> _EXTRACT_
>>>>

What is Balance in Recovery from Food Issues?

As someone who specialises in therapy for treating overeating, I’ve found myself between two camps: those who believe that it’s important to give the message to eat whatever we like to facilitate a guilt-and-criticism-free-recovery, and those who believe in the value of a specific plan, eliminating certain harmful foods that have been too much to resist.

I can see the wisdom of both sides: we have a critical manager that tries to rule our food … a food plan that we veer from could easily result in harsh judgment and criticism from this part of us that’s trying so hard to get us in line.

We suffer so much when this critic puts its claws in. And if we are still very much in the throws of overeating, then a no-plan recovery could be the only way to go in order to minimise the damage caused to our self-esteem by this shaming critic.

On the other hand, there is no denying the very real pull certain foods have over us – it is rare to crave and veggie stew as much as donuts, or steamed fish as much as pizza: to ignore this would feel as though we are writing off the physiological side of overeating. I feel strongly that this ‘food substance’ side wields a very real power over us if we are in the throws of overeating.

<<<<

(Data records)
>>>>

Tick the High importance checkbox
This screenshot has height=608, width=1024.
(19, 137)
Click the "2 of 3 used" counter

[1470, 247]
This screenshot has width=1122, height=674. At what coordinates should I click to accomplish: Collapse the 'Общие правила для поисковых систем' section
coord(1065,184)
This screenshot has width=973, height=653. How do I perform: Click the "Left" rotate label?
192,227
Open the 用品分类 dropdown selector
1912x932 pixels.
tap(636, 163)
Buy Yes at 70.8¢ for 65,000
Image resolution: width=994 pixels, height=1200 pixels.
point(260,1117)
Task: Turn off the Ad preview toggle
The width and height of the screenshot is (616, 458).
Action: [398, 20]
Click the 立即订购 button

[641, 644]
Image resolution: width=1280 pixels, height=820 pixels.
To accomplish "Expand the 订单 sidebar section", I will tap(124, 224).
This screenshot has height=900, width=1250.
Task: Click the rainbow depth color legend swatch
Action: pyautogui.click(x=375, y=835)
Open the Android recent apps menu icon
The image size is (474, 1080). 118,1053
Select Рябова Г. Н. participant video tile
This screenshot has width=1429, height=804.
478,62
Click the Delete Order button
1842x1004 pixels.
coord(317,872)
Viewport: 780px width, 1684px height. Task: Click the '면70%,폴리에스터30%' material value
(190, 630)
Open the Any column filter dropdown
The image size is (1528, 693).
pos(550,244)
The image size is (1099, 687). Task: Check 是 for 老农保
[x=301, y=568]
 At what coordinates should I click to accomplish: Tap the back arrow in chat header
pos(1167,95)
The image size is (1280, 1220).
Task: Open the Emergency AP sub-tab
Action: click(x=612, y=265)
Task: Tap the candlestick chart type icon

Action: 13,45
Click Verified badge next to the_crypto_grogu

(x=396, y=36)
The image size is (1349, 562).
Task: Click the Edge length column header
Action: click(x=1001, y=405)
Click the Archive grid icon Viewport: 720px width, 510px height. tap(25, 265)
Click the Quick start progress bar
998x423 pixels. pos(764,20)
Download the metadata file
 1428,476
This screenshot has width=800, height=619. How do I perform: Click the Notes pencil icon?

<<<<

> _ACTIVITY 1_
Please output the section of the overeating passage starting with "On the other" and going on through "throws of overeating.".
> _ACTIVITY 2_
In the overeating passage, what does the author say they specialise in?
> _ACTIVITY 3_
Say whether each statement agrees with the overeating passage, answering yes or no and quoting the deciding words: (a) The author can see merit in both camps. (b) The author says a no-plan recovery is never the right approach. (c) The author believes the "food substance" side of overeating has little power over us.

> _RESULT 1_
On the other hand, there is no denying the very real pull certain foods have over us – it is rare to crave and veggie stew as much as donuts, or steamed fish as much as pizza: to ignore this would feel as though we are writing off the physiological side of overeating. I feel strongly that this ‘food substance’ side wields a very real power over us if we are in the throws of overeating.

> _RESULT 2_
Therapy for treating overeating.

> _RESULT 3_
(a) Yes: "I can see the wisdom of both sides"
(b) No: "a no-plan recovery could be the only way to go"
(c) No: "this ‘food substance’ side wields a very real power over us"